[Try it]
Search for the word "computer" in the entries. Each line that holds it should be copied.
-- Entries supplied follows --
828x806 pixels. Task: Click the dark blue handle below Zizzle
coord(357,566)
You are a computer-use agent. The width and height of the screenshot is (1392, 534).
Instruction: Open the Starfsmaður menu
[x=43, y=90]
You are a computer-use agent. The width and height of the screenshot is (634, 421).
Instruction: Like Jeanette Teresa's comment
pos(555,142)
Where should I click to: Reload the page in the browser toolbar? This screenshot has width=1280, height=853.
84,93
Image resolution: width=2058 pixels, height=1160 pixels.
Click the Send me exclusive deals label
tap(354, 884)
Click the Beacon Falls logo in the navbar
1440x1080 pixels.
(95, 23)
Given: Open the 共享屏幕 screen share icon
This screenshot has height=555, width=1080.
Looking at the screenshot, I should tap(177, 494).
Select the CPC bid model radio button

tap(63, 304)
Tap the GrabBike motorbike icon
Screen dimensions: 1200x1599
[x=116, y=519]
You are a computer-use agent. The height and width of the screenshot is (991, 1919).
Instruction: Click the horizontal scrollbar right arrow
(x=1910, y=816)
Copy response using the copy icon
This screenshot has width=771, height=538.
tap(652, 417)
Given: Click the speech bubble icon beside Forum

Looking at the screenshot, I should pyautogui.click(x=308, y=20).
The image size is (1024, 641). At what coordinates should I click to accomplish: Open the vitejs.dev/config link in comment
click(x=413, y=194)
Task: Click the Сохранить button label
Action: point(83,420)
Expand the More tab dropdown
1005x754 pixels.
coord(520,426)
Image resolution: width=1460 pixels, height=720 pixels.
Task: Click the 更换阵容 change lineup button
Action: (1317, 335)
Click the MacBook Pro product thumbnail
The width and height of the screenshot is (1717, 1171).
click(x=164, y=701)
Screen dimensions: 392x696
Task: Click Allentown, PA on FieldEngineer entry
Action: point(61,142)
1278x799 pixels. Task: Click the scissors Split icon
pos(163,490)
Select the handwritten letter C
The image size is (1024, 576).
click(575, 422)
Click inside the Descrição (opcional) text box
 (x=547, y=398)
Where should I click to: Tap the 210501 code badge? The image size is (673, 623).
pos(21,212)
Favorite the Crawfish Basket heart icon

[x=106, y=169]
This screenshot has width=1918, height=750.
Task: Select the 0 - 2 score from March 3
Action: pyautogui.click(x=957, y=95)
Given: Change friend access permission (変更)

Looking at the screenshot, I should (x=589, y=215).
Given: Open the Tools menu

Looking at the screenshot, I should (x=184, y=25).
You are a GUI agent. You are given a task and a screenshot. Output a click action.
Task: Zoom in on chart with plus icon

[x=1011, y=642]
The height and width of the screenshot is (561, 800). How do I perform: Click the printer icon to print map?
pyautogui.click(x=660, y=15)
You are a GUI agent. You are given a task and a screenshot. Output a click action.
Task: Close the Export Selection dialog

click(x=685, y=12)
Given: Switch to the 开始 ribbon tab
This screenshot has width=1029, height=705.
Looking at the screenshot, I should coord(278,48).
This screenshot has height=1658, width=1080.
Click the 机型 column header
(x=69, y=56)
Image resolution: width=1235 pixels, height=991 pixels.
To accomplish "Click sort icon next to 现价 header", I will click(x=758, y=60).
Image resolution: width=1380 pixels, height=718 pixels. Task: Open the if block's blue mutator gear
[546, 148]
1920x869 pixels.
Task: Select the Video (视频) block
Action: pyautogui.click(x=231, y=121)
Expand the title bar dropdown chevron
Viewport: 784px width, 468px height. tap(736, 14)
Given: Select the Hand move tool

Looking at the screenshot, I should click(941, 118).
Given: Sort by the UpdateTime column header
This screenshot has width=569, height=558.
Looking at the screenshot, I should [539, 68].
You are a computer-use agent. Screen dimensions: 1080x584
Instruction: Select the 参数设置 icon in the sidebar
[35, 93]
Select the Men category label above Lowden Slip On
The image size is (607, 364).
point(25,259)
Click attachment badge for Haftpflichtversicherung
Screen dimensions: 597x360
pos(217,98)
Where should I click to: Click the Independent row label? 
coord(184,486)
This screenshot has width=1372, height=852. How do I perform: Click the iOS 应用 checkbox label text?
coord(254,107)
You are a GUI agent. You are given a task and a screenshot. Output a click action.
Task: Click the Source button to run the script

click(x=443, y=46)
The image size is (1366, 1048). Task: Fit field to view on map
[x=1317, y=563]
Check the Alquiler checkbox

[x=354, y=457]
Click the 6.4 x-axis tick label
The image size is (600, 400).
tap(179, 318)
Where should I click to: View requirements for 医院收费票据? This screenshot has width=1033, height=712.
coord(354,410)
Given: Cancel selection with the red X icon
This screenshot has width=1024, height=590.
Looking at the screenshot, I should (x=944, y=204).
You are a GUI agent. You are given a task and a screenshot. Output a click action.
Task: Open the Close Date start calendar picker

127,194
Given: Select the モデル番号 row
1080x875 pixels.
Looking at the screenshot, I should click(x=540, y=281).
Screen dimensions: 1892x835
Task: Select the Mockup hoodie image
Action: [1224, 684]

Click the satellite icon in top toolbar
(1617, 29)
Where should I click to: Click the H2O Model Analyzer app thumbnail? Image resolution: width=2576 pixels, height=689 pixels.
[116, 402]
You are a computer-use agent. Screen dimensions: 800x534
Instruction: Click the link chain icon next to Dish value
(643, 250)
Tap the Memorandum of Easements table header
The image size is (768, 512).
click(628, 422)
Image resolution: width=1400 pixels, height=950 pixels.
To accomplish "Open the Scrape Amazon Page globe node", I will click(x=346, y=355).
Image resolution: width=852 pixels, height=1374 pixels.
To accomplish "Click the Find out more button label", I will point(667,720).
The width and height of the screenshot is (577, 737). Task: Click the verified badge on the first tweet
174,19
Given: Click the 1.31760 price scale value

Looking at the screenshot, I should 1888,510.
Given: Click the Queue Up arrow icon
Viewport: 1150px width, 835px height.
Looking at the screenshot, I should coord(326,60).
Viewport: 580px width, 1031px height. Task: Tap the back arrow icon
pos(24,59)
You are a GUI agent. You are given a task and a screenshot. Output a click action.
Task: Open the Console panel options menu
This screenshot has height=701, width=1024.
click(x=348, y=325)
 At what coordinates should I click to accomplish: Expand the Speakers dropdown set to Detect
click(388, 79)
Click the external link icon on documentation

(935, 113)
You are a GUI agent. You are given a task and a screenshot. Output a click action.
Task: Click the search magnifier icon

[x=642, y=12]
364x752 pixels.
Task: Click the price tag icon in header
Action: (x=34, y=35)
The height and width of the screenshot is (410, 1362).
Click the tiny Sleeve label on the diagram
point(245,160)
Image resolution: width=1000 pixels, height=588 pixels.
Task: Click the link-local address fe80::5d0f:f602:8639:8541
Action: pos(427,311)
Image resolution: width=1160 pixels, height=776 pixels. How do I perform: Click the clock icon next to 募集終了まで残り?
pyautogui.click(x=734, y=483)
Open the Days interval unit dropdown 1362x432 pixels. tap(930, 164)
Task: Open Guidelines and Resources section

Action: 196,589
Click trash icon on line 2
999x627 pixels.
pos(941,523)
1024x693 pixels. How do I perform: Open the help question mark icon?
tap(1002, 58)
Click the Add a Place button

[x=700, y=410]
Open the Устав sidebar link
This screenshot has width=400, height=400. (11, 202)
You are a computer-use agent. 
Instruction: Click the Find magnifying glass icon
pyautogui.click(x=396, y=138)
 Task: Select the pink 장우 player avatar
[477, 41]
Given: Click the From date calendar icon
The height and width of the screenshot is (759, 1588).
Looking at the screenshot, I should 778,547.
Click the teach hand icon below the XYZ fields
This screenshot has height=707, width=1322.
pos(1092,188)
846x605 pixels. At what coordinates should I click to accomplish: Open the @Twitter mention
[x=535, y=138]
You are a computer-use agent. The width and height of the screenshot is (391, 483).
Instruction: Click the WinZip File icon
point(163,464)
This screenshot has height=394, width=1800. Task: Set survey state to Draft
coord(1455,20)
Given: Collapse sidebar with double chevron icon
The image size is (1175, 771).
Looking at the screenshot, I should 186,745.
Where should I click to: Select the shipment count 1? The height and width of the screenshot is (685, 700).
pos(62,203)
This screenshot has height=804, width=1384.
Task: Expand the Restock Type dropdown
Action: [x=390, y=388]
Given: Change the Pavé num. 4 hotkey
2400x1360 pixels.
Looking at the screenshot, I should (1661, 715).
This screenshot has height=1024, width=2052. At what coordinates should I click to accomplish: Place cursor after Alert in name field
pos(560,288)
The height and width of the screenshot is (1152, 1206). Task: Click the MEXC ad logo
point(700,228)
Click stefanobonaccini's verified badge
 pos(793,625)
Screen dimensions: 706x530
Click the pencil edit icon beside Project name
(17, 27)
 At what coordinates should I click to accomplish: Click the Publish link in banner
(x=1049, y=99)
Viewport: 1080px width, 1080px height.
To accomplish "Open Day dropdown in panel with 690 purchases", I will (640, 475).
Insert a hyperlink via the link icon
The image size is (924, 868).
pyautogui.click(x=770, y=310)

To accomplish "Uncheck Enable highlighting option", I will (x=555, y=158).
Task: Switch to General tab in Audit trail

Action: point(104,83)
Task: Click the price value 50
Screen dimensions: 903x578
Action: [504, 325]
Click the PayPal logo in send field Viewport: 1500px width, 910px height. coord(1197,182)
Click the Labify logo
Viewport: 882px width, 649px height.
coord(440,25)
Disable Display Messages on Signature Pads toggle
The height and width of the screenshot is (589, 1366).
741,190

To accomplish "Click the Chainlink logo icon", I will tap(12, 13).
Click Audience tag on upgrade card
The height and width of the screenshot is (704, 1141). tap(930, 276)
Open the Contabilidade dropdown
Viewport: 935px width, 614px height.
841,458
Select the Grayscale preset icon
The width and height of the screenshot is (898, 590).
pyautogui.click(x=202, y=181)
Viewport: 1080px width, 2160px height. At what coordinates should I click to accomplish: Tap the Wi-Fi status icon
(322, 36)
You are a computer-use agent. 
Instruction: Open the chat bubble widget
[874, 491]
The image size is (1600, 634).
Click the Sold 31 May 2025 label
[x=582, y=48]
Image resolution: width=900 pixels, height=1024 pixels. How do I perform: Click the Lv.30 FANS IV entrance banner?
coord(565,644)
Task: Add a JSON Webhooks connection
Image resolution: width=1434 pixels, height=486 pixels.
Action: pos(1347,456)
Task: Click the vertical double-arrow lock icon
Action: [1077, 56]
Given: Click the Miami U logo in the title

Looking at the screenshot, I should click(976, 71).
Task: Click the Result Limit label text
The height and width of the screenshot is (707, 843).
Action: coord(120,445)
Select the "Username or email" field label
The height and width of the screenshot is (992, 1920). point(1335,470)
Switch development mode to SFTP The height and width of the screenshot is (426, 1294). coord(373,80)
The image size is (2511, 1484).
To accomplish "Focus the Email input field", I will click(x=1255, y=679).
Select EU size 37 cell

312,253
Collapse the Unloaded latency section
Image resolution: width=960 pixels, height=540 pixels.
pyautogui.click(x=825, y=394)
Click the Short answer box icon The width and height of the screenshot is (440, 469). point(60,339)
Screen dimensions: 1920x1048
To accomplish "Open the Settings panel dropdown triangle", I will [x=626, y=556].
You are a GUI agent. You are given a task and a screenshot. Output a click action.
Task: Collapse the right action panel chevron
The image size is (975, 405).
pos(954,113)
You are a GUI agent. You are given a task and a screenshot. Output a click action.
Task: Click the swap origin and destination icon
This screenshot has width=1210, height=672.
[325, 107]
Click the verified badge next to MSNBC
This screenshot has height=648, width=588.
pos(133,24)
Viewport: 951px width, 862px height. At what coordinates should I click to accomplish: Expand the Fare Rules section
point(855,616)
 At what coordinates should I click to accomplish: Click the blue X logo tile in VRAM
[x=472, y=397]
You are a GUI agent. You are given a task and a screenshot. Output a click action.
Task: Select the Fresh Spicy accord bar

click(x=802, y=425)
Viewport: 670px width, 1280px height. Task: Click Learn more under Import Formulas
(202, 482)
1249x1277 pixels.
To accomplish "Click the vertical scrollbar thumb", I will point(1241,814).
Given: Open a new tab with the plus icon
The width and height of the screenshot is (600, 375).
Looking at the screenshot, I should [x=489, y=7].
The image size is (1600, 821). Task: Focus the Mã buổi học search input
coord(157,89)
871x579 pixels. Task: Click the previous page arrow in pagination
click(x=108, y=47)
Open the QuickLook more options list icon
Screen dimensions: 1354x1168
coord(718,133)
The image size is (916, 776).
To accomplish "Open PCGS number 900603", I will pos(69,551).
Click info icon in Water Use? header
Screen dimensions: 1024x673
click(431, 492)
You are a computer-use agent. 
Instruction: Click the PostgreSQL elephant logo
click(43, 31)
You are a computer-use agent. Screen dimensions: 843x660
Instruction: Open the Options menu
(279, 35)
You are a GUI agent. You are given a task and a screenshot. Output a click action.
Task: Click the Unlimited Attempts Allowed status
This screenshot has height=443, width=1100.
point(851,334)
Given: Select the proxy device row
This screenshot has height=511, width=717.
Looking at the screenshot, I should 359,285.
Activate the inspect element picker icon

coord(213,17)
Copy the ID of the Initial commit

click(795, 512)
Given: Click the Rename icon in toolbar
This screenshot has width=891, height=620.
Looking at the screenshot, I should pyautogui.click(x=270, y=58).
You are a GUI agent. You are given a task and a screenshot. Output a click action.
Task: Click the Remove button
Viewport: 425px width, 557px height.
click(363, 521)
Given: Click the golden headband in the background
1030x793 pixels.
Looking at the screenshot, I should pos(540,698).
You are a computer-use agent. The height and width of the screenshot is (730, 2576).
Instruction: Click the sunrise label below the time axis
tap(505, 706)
-- Entries supplied concluded --
[Answer space]
You are a computer-use agent. The width and height of the screenshot is (1392, 534).
You are a computer-use agent. The width and height of the screenshot is (634, 421).
You are a computer-use agent. The height and width of the screenshot is (991, 1919).
You are a computer-use agent. Screen dimensions: 1080x584
You are a computer-use agent. Screen dimensions: 800x534
You are a computer-use agent. 
You are a computer-use agent. The width and height of the screenshot is (391, 483).
You are a computer-use agent. 
You are a computer-use agent. 
You are a computer-use agent. Screen dimensions: 843x660
You are a computer-use agent. The height and width of the screenshot is (730, 2576).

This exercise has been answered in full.